The, major work is required in 1. To do that, we first convert the list of strings to 2D numpy arrays, so that we can carry out the operations efficiently. Also, we sort the dictionary which is required below in binary search. Also, we pad the dictionary with 0s to have the same number of columns as passage_enc.

# assume passage, dictionary are initially lists of words

passage = np.array(passage)  # np array of dtype='<U4'

passage_enc = passage.view(np.uint8).reshape(-1, passage.itemsize)[:, ::4]  # 2D np array of size len(passage) x max(len(x) for x in passage), with ords of chars



dictionary = np.array(dictionary)

dictionary = np.sort(dictionary)    

dictionary_enc = dictionary.view(np.uint8).reshape(-1, dictionary.itemsize)[:, ::4]

pad = np.zeros((len(dictionary), passage_enc.shape[1] - dictionary_enc.shape[1]))    

dictionary_enc = np.hstack([dictionary_enc, pad]).astype(np.uint8)

Then we just iterate over passage, and check if the string(now an array) is in dictionary. It will take O(n * m), n, m being the sizes of passage and dictionary respectively.
But, we can improve this by sorting dictionary before hand and doing a binary search in that. So, it becomes O(n * logm).

Also, we JIT compile the code to make it faster. Below, I use numba.

import numba as nb

import numpy as np



@nb.njit(cache=True)  # cache as being used multiple times

def smaller(a, b):

    n = len(a)

    i = 0

    while(i<n and a[i] == b[i]):

        i+=1

    if(i==n):

        return False

    return a[i] < b[i]



@nb.njit(cache=True)

def bin_index(array, item):

    first, last = 0, len(array) - 1



    while first <= last:

        mid = (first + last) // 2

        if np.all(array[mid] == item):

            return mid



        if smaller(item, array[mid]):

            last = mid - 1

        else:

            first = mid + 1



    return -1



@nb.njit(cache=True)

def replace(dictionary, passage):

    unknown_indices = 

    n = len(passage)

    for i in range(n):

        ind = bin_index(dictionary, passage[i])

        if(ind == -1):

            unknown_indices.append(i)

    return unknown_indices

Check it on sample data

import nltk

emma = nltk.corpus.gutenberg.words('austen-emma.txt')

passage = np.array(emma)

passage = np.repeat(passage, 50)  # bloat coprus to have around 10mil words

passage_enc = passage.view(np.uint8).reshape(-1, passage.itemsize)[:, ::4]

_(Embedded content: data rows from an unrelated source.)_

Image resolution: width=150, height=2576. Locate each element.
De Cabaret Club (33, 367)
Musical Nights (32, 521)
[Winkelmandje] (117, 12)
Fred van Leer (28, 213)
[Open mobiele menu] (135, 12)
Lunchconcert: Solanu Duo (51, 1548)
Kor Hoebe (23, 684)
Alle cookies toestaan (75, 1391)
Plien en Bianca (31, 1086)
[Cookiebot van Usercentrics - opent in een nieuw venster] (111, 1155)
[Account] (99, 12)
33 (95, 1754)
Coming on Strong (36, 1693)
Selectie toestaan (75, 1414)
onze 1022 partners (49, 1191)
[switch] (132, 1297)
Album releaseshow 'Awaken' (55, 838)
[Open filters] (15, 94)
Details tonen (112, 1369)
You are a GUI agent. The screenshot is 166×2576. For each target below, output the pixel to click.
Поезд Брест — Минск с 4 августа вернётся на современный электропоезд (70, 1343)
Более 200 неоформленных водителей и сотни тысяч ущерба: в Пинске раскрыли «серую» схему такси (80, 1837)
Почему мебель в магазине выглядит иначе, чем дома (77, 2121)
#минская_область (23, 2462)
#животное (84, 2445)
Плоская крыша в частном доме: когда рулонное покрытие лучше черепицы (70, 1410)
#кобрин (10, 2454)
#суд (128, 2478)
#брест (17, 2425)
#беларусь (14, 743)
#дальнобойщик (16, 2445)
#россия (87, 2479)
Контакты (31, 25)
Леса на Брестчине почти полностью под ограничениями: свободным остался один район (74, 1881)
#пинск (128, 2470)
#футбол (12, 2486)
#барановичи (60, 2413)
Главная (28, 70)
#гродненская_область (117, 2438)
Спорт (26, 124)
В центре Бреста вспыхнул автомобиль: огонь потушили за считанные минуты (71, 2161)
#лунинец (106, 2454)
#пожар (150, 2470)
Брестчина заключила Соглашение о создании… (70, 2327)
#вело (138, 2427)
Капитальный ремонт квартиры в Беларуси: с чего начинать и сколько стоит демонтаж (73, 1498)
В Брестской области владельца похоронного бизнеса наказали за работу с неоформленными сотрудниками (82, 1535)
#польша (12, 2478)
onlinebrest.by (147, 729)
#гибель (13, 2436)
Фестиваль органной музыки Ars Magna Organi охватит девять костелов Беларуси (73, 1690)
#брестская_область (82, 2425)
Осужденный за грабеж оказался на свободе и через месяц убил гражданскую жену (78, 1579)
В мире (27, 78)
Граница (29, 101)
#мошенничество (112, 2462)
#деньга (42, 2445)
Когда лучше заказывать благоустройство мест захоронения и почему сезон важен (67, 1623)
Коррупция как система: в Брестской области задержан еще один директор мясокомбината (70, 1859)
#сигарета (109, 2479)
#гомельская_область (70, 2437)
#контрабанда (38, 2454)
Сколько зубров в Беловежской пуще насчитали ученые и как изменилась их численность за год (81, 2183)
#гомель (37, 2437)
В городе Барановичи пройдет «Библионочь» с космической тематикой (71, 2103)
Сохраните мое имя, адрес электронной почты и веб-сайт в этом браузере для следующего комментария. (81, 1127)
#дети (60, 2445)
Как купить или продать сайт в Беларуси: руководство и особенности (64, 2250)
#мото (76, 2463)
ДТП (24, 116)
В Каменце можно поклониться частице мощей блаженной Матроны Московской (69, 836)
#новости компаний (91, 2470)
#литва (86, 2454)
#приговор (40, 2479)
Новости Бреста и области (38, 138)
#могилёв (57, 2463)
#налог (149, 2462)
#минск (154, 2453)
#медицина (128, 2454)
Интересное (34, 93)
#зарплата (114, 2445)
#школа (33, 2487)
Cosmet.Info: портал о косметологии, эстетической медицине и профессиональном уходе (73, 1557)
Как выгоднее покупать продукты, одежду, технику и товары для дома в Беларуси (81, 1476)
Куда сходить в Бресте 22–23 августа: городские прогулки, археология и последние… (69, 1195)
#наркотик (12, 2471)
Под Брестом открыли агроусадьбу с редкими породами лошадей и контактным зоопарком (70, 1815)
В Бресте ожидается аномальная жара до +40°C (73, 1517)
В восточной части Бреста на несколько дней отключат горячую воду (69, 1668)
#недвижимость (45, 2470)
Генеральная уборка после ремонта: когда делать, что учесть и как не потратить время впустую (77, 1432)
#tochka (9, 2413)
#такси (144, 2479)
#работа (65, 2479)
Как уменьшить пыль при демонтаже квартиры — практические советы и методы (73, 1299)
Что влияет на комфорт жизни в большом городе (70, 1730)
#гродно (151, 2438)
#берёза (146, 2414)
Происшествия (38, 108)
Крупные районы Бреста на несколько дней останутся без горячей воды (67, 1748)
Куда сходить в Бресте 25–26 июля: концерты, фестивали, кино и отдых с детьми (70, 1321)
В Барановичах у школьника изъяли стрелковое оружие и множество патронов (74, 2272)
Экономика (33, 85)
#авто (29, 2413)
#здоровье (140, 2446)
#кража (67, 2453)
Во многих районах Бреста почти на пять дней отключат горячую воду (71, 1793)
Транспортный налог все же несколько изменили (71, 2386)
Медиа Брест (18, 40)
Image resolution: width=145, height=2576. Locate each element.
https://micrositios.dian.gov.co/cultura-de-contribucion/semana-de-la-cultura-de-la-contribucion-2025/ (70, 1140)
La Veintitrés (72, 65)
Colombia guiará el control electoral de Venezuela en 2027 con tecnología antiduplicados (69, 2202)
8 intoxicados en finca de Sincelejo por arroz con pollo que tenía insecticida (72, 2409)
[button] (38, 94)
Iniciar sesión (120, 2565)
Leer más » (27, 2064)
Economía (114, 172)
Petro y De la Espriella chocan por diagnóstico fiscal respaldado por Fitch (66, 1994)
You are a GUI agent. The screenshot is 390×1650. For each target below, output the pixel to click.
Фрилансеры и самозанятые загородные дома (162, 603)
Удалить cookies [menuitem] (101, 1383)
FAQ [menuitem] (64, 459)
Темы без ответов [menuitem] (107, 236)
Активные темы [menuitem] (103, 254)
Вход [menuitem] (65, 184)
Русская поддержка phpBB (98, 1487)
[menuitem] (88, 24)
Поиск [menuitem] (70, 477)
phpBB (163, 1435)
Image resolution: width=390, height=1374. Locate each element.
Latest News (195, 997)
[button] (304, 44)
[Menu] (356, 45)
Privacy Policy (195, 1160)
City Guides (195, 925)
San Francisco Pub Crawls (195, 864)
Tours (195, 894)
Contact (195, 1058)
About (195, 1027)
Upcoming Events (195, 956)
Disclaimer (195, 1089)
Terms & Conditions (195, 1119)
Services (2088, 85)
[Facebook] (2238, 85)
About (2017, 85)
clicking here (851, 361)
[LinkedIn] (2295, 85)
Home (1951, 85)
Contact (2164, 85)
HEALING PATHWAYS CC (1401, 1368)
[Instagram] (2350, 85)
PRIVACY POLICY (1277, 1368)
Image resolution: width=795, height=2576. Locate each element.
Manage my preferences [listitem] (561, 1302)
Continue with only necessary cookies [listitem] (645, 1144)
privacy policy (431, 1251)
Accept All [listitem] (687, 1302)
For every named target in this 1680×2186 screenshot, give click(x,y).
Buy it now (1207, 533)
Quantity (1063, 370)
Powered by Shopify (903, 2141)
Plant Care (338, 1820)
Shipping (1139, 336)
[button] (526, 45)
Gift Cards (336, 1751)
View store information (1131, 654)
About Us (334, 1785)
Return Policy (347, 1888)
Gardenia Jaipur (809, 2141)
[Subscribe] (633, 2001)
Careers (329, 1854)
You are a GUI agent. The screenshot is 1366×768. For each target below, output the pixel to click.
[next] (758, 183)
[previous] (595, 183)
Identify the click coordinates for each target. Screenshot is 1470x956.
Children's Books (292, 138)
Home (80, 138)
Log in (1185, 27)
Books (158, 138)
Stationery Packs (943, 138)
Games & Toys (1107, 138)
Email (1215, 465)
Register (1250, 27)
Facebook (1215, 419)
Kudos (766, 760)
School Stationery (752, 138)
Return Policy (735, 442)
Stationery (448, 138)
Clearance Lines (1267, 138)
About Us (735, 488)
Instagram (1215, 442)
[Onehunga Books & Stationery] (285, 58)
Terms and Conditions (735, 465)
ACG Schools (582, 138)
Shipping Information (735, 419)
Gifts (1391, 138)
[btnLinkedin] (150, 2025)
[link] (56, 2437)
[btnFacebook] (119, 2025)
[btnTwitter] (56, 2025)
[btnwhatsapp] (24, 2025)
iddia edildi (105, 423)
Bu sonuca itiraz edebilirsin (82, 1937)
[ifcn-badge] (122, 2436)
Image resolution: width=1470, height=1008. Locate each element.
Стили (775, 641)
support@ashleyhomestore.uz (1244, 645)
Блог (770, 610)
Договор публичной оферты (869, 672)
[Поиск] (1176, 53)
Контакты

persuasion = nltk.corpus.gutenberg.words('austen-persuasion.txt')

dictionary = np.array(persuasion)

dictionary = np.sort(dictionary)  # sort for binary search



dictionary_enc = dictionary.view(np.uint8).reshape(-1, dictionary.itemsize)[:, ::4]

pad = np.zeros((len(dictionary), passage_enc.shape[1] - dictionary_enc.shape[1]))



dictionary_enc = np.hstack([dictionary_enc, pad]).astype(np.uint8)  # pad with zeros so as to make dictionary_enc and passage_enc of same shape[1]

Size of both passage and dictionary, finally come out to be of the order the OP require, for timing purposes. This call :

unknown_indices = replace(dictionary_enc, passage_enc)

takes 17.028s(including the preprocessing time, obviously not including the time to load the corpora) on my 8 core, 16 G system.

Then, it is simple:

passage[unknown_indices] = "<unk>"

P.S : I guess, we can get a bit more speed by using parallel=True in the njit decorator for replace. I am getting some weird error in that, will edit if I am able to sort it out.